[EXERCISE DATA Boundary: Start]

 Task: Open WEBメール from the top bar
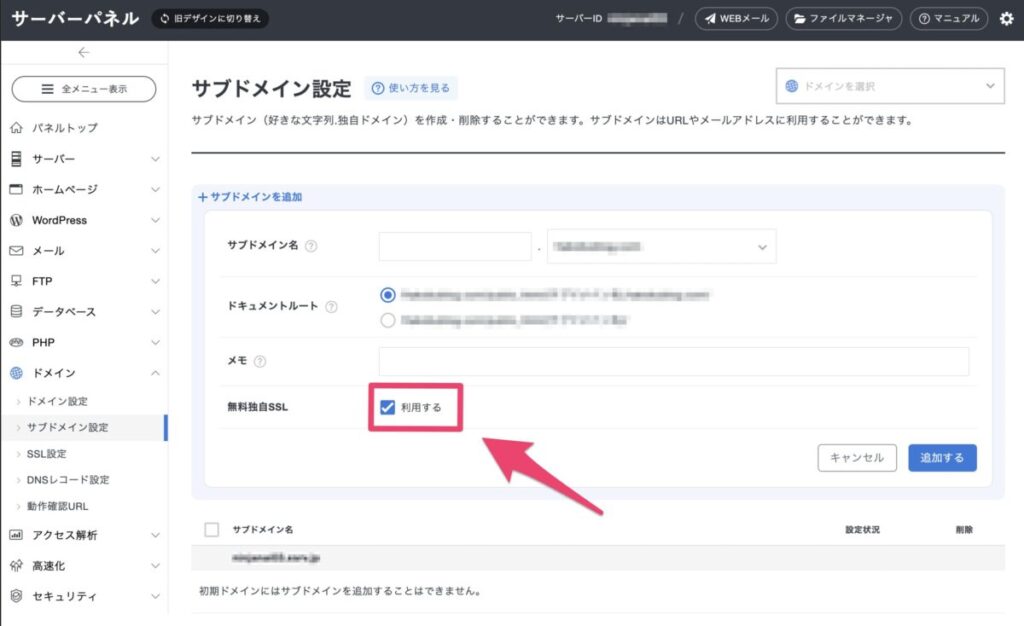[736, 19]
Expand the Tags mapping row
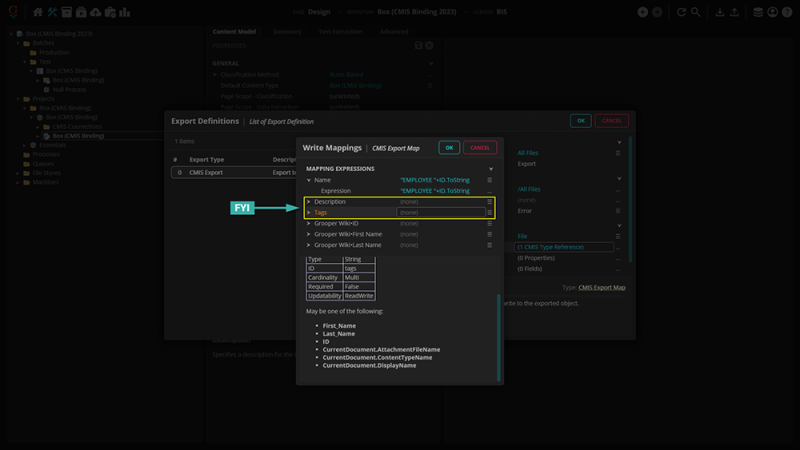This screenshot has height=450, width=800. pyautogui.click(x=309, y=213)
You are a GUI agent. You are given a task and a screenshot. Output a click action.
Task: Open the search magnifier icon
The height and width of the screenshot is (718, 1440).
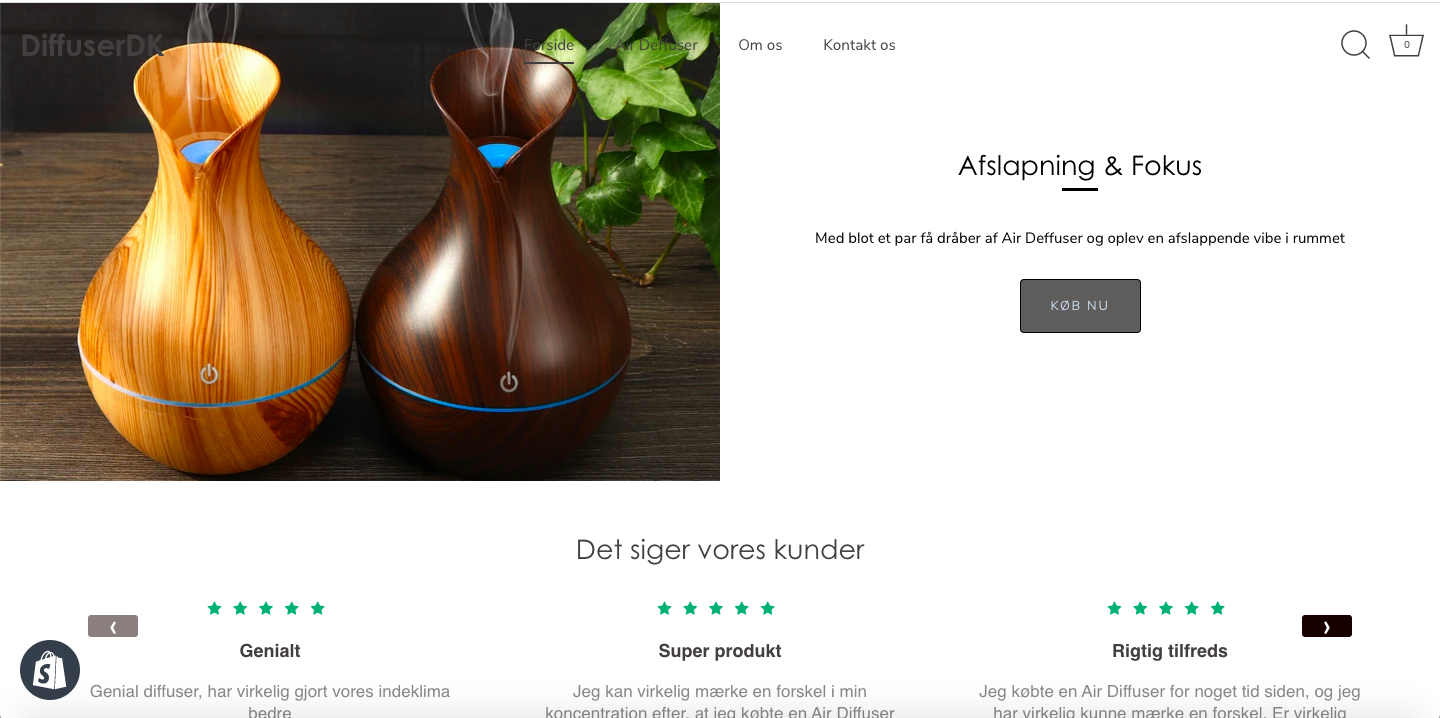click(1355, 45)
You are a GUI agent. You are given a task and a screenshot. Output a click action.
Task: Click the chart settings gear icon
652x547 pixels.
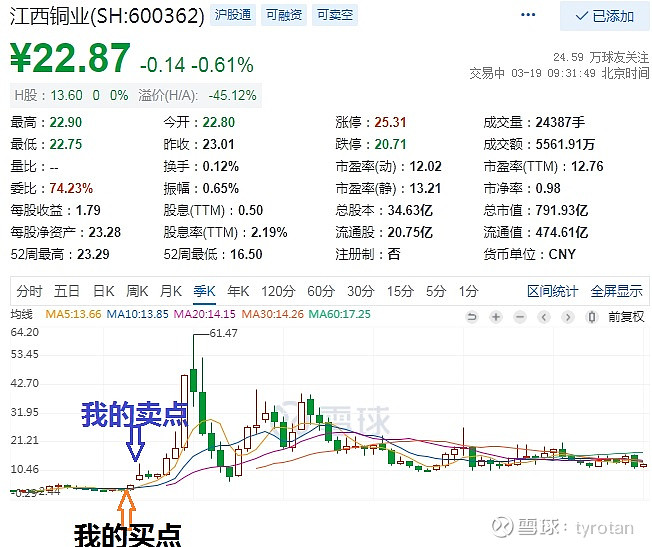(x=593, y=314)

[EXERCISE DATA Boundary: End]

(WHAT YOU HAVE TO DO)
Please copy the data shown above, line by line and exactly, omitting the images.

(SOLUTION TO THE EXERCISE)
 Task: Open WEBメール from the top bar
[736, 19]
Expand the Tags mapping row
This screenshot has height=450, width=800. pyautogui.click(x=309, y=213)
You are a GUI agent. You are given a task and a screenshot. Output a click action.
Task: Open the search magnifier icon
The height and width of the screenshot is (718, 1440).
click(1355, 45)
You are a GUI agent. You are given a task and a screenshot. Output a click action.
Task: Click the chart settings gear icon
652x547 pixels.
(x=593, y=314)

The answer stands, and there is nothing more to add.